**Task details:**
Repeat every line of the material below exactly, without changing anything.

-- start Material for this exercise --

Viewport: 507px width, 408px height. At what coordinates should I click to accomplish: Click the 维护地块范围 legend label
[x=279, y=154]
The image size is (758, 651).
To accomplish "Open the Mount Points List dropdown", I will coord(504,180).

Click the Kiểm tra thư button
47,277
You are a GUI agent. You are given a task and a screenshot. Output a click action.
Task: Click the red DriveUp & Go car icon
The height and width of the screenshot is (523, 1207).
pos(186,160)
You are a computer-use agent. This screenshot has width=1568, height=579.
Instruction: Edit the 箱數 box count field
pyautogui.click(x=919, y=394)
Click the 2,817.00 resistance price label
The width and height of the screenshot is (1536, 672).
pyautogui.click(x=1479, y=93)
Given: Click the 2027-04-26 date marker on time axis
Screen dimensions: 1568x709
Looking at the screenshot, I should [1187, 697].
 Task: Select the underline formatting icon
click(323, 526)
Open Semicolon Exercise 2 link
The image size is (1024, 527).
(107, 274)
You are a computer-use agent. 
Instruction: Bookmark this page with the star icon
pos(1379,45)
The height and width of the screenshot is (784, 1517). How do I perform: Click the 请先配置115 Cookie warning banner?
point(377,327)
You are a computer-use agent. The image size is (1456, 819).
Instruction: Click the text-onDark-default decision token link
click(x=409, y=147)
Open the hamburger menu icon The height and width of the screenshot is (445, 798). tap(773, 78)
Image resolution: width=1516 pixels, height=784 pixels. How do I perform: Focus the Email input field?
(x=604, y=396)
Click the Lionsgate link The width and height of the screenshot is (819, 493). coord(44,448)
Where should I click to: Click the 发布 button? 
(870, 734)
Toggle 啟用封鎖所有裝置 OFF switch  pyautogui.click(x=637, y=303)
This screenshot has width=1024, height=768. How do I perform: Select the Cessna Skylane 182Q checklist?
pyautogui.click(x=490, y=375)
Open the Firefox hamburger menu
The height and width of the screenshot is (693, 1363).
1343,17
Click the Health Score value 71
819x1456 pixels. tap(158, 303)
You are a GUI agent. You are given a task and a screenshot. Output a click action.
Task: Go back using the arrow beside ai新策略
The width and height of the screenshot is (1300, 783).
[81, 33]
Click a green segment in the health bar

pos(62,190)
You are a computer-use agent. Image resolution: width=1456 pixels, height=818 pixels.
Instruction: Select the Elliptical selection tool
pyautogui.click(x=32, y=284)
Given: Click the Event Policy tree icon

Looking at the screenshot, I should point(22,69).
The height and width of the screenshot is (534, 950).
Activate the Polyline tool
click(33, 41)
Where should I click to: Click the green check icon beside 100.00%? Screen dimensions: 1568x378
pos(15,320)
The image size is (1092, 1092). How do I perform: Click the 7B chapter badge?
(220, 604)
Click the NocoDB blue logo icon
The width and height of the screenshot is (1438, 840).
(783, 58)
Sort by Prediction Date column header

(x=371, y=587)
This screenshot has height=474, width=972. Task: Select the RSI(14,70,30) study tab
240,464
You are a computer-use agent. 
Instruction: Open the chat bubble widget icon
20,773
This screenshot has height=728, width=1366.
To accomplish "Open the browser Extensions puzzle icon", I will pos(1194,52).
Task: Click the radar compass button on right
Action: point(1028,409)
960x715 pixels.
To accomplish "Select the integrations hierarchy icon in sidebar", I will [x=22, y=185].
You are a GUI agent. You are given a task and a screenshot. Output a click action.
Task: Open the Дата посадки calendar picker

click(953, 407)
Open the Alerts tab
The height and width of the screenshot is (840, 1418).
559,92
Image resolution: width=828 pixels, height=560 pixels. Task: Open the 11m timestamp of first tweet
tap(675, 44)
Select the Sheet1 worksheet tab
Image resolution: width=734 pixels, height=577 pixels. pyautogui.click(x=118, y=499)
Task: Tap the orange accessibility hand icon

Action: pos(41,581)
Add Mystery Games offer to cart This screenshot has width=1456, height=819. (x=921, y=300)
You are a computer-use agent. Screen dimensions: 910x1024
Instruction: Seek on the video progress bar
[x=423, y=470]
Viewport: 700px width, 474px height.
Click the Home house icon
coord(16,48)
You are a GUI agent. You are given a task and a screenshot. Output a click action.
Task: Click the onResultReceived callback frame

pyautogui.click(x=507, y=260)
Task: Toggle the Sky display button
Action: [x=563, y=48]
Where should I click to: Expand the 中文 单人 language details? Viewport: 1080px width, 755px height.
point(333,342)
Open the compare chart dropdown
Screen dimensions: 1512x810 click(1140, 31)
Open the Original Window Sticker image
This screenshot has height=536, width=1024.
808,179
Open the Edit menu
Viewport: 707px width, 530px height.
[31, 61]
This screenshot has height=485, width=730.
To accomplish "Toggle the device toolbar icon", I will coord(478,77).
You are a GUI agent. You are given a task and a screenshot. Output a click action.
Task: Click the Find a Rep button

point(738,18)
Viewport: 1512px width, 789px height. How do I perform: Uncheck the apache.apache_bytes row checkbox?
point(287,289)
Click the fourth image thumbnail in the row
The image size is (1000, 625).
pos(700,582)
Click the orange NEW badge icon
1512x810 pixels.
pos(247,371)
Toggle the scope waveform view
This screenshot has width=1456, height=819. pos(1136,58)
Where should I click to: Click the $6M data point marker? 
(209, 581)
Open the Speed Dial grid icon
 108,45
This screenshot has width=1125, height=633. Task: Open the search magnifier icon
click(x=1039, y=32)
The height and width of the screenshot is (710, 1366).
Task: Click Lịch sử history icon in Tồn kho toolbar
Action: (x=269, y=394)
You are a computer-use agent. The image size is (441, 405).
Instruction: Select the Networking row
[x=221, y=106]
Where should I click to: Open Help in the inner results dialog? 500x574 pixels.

-- end Material for this exercise --

**Task solution:**
Viewport: 507px width, 408px height. At what coordinates should I click to accomplish: Click the 维护地块范围 legend label
[x=279, y=154]
The image size is (758, 651).
To accomplish "Open the Mount Points List dropdown", I will coord(504,180).

Click the Kiểm tra thư button
47,277
You are a GUI agent. You are given a task and a screenshot. Output a click action.
Task: Click the red DriveUp & Go car icon
The height and width of the screenshot is (523, 1207).
pos(186,160)
You are a computer-use agent. This screenshot has width=1568, height=579.
Instruction: Edit the 箱數 box count field
pyautogui.click(x=919, y=394)
Click the 2,817.00 resistance price label
The width and height of the screenshot is (1536, 672).
pyautogui.click(x=1479, y=93)
Given: Click the 2027-04-26 date marker on time axis
Screen dimensions: 1568x709
Looking at the screenshot, I should [1187, 697].
 Task: Select the underline formatting icon
click(323, 526)
Open Semicolon Exercise 2 link
The image size is (1024, 527).
(107, 274)
You are a computer-use agent. 
Instruction: Bookmark this page with the star icon
pos(1379,45)
The height and width of the screenshot is (784, 1517). How do I perform: Click the 请先配置115 Cookie warning banner?
point(377,327)
You are a computer-use agent. The image size is (1456, 819).
Instruction: Click the text-onDark-default decision token link
click(x=409, y=147)
Open the hamburger menu icon The height and width of the screenshot is (445, 798). tap(773, 78)
Image resolution: width=1516 pixels, height=784 pixels. How do I perform: Focus the Email input field?
(x=604, y=396)
Click the Lionsgate link The width and height of the screenshot is (819, 493). coord(44,448)
Where should I click to: Click the 发布 button? 
(870, 734)
Toggle 啟用封鎖所有裝置 OFF switch  pyautogui.click(x=637, y=303)
This screenshot has width=1024, height=768. How do I perform: Select the Cessna Skylane 182Q checklist?
pyautogui.click(x=490, y=375)
Open the Firefox hamburger menu
The height and width of the screenshot is (693, 1363).
1343,17
Click the Health Score value 71
819x1456 pixels. tap(158, 303)
You are a GUI agent. You are given a task and a screenshot. Output a click action.
Task: Go back using the arrow beside ai新策略
The width and height of the screenshot is (1300, 783).
[81, 33]
Click a green segment in the health bar

pos(62,190)
You are a computer-use agent. Image resolution: width=1456 pixels, height=818 pixels.
Instruction: Select the Elliptical selection tool
pyautogui.click(x=32, y=284)
Given: Click the Event Policy tree icon

Looking at the screenshot, I should point(22,69).
The height and width of the screenshot is (534, 950).
Activate the Polyline tool
click(33, 41)
Where should I click to: Click the green check icon beside 100.00%? Screen dimensions: 1568x378
pos(15,320)
The image size is (1092, 1092). How do I perform: Click the 7B chapter badge?
(220, 604)
Click the NocoDB blue logo icon
The width and height of the screenshot is (1438, 840).
(783, 58)
Sort by Prediction Date column header

(x=371, y=587)
This screenshot has height=474, width=972. Task: Select the RSI(14,70,30) study tab
240,464
You are a computer-use agent. 
Instruction: Open the chat bubble widget icon
20,773
This screenshot has height=728, width=1366.
To accomplish "Open the browser Extensions puzzle icon", I will pos(1194,52).
Task: Click the radar compass button on right
Action: point(1028,409)
960x715 pixels.
To accomplish "Select the integrations hierarchy icon in sidebar", I will [x=22, y=185].
You are a GUI agent. You are given a task and a screenshot. Output a click action.
Task: Open the Дата посадки calendar picker

click(953, 407)
Open the Alerts tab
The height and width of the screenshot is (840, 1418).
559,92
Image resolution: width=828 pixels, height=560 pixels. Task: Open the 11m timestamp of first tweet
tap(675, 44)
Select the Sheet1 worksheet tab
Image resolution: width=734 pixels, height=577 pixels. pyautogui.click(x=118, y=499)
Task: Tap the orange accessibility hand icon

Action: pos(41,581)
Add Mystery Games offer to cart This screenshot has width=1456, height=819. (x=921, y=300)
You are a computer-use agent. Screen dimensions: 910x1024
Instruction: Seek on the video progress bar
[x=423, y=470]
Viewport: 700px width, 474px height.
Click the Home house icon
coord(16,48)
You are a GUI agent. You are given a task and a screenshot. Output a click action.
Task: Click the onResultReceived callback frame

pyautogui.click(x=507, y=260)
Task: Toggle the Sky display button
Action: [x=563, y=48]
Where should I click to: Expand the 中文 单人 language details? Viewport: 1080px width, 755px height.
point(333,342)
Open the compare chart dropdown
Screen dimensions: 1512x810 click(1140, 31)
Open the Original Window Sticker image
This screenshot has height=536, width=1024.
808,179
Open the Edit menu
Viewport: 707px width, 530px height.
[31, 61]
This screenshot has height=485, width=730.
To accomplish "Toggle the device toolbar icon", I will coord(478,77).
You are a GUI agent. You are given a task and a screenshot. Output a click action.
Task: Click the Find a Rep button

point(738,18)
Viewport: 1512px width, 789px height. How do I perform: Uncheck the apache.apache_bytes row checkbox?
point(287,289)
Click the fourth image thumbnail in the row
The image size is (1000, 625).
pos(700,582)
Click the orange NEW badge icon
1512x810 pixels.
pos(247,371)
Toggle the scope waveform view
This screenshot has width=1456, height=819. pos(1136,58)
Where should I click to: Click the $6M data point marker? 
(209, 581)
Open the Speed Dial grid icon
 108,45
This screenshot has width=1125, height=633. Task: Open the search magnifier icon
click(x=1039, y=32)
The height and width of the screenshot is (710, 1366).
Task: Click Lịch sử history icon in Tồn kho toolbar
Action: (x=269, y=394)
You are a computer-use agent. The image size is (441, 405).
Instruction: Select the Networking row
[x=221, y=106]
Where should I click to: Open Help in the inner results dialog? 500x574 pixels.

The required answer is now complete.